▸ **DESCRIPTION OF THE TASK**
Convert the records, from the start through the line containing "pyautogui.click(x=70, y=595)", into a two-column CSV with the headers instruction and action. Give one row per request, with its text and its answer each in a single quoted field and any line breaks replaced by spaces.

------ STORED RECORDS

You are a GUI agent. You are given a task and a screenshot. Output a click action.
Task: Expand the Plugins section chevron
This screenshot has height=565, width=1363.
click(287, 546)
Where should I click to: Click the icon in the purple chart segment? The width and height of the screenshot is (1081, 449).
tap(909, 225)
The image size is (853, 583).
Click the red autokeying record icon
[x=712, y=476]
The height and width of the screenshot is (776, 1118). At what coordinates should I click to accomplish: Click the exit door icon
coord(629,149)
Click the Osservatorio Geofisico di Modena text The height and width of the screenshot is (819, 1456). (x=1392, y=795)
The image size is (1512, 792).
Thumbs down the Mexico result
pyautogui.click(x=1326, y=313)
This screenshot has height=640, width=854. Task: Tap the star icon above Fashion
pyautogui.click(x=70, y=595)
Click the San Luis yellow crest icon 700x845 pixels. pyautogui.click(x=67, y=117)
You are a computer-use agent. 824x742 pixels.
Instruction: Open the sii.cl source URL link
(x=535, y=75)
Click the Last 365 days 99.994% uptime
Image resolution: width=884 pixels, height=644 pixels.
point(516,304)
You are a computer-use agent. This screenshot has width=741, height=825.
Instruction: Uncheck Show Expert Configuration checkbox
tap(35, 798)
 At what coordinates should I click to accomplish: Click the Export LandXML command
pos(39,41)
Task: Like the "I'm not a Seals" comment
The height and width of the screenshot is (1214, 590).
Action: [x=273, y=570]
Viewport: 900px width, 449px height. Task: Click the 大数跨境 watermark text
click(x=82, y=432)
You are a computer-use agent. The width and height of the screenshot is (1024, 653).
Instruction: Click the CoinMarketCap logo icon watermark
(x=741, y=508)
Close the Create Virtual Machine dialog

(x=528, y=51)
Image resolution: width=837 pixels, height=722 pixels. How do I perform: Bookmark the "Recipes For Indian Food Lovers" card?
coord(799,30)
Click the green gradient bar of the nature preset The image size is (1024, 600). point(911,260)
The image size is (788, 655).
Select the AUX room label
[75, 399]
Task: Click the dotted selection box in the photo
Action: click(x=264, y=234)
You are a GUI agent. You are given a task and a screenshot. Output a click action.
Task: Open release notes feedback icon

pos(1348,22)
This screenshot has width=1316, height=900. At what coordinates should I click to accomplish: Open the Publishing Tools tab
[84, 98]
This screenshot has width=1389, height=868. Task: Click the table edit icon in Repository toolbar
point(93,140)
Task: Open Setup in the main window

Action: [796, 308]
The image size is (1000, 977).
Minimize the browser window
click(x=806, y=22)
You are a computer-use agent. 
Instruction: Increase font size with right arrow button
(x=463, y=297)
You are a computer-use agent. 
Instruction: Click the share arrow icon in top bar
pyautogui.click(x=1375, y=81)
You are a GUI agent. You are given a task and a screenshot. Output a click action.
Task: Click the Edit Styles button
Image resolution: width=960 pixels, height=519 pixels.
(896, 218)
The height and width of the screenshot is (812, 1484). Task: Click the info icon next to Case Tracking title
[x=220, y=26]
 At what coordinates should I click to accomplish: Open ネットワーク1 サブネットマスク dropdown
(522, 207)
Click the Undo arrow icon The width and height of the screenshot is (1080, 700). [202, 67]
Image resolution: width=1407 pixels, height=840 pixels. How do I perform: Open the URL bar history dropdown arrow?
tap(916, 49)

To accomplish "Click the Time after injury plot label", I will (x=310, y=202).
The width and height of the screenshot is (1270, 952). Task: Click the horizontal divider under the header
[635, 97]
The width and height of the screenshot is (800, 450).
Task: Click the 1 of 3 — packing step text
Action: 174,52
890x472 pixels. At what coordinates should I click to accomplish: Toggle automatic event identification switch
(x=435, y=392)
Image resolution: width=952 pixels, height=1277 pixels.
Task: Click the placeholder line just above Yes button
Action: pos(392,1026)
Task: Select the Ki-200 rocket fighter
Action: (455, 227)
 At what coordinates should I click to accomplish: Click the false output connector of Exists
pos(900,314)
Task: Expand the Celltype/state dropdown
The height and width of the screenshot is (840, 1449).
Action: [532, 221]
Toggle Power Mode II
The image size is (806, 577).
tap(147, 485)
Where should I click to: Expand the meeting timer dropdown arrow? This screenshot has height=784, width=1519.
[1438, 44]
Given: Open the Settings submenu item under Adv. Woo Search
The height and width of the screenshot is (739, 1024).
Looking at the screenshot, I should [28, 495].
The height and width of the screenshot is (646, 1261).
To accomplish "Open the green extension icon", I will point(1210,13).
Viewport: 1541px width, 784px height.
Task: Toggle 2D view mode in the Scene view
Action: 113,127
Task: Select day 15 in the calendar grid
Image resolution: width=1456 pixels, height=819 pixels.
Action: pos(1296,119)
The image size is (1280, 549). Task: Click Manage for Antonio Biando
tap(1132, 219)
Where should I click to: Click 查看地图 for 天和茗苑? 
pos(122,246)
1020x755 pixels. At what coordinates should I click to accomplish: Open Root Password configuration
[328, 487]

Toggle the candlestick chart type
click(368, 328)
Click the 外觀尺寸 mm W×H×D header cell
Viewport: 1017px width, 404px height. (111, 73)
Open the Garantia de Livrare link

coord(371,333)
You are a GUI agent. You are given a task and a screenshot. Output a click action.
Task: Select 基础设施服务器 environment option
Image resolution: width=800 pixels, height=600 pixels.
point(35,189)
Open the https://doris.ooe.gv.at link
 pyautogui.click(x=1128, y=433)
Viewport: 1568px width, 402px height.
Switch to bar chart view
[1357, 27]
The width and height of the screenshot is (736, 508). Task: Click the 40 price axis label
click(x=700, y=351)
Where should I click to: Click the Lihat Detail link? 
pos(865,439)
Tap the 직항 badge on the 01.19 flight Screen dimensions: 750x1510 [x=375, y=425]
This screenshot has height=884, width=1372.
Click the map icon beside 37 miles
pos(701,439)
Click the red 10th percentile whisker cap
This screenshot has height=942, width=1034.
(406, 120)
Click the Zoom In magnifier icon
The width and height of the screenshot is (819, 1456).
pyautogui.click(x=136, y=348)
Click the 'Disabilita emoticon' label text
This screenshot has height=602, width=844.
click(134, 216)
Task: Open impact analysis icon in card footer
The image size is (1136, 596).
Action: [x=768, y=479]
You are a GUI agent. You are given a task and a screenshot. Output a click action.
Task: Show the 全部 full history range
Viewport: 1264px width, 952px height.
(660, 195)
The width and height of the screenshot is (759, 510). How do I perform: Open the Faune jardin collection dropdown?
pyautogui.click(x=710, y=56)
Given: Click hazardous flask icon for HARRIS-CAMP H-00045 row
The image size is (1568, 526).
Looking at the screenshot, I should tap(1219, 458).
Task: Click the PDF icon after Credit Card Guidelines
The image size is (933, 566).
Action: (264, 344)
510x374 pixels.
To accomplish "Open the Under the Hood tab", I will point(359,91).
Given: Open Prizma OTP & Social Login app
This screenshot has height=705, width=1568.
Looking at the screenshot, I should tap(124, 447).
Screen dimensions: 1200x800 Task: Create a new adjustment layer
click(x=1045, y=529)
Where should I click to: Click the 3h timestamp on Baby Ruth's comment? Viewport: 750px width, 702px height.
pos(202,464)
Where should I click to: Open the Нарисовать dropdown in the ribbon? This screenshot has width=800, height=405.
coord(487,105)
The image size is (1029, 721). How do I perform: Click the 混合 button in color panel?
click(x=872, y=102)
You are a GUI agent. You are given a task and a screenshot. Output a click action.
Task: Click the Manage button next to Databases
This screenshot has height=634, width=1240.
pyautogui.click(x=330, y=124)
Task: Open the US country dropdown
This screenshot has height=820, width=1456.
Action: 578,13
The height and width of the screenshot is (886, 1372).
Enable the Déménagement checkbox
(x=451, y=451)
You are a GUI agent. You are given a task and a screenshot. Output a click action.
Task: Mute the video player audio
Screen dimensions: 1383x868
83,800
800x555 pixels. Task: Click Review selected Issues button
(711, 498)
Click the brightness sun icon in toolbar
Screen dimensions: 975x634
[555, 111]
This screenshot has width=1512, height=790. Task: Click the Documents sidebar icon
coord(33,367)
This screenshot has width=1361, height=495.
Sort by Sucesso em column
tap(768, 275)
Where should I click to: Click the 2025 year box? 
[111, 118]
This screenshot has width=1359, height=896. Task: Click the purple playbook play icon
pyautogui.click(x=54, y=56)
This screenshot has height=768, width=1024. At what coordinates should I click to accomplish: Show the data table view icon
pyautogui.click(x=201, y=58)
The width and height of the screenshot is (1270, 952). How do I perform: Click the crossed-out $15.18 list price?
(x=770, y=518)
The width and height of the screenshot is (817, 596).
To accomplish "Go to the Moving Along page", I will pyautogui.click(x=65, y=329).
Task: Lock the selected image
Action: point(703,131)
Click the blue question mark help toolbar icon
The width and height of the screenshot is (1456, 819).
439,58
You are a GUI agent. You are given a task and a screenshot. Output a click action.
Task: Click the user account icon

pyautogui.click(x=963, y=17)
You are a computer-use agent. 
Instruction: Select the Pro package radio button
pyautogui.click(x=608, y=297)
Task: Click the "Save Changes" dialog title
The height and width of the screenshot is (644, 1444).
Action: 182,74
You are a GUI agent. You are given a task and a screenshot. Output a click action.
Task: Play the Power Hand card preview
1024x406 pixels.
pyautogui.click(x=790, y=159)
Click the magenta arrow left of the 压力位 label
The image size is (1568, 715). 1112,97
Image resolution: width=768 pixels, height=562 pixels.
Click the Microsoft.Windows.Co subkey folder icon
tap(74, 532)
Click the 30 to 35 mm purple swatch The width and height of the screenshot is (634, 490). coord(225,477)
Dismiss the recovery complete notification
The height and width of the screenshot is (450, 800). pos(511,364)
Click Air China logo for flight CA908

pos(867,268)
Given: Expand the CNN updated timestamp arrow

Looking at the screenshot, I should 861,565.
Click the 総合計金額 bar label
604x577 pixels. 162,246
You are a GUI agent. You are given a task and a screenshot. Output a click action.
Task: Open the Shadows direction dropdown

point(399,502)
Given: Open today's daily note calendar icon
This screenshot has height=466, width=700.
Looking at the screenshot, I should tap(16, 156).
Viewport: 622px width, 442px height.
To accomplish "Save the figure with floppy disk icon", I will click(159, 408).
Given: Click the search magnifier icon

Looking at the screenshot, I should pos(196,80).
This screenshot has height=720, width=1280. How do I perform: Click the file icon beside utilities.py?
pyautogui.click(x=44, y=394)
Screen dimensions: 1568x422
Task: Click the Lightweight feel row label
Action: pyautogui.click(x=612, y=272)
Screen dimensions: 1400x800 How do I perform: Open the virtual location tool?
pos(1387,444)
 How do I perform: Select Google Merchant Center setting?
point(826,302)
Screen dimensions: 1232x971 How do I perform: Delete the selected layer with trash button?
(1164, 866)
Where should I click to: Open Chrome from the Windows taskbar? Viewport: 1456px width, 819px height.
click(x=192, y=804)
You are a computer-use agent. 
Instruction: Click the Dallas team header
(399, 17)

------------

▸ **COMPLETED EXERCISE**
instruction,action
"You are a GUI agent. You are given a task and a screenshot. Output a click action. Task: Expand the Plugins section chevron This screenshot has height=565, width=1363.","click(287, 546)"
"Where should I click to: Click the icon in the purple chart segment? The width and height of the screenshot is (1081, 449).","tap(909, 225)"
"The image size is (853, 583). Click the red autokeying record icon","[x=712, y=476]"
"The height and width of the screenshot is (776, 1118). At what coordinates should I click to accomplish: Click the exit door icon","coord(629,149)"
"Click the Osservatorio Geofisico di Modena text The height and width of the screenshot is (819, 1456).","(x=1392, y=795)"
"The image size is (1512, 792). Thumbs down the Mexico result","pyautogui.click(x=1326, y=313)"
"This screenshot has height=640, width=854. Task: Tap the star icon above Fashion","pyautogui.click(x=70, y=595)"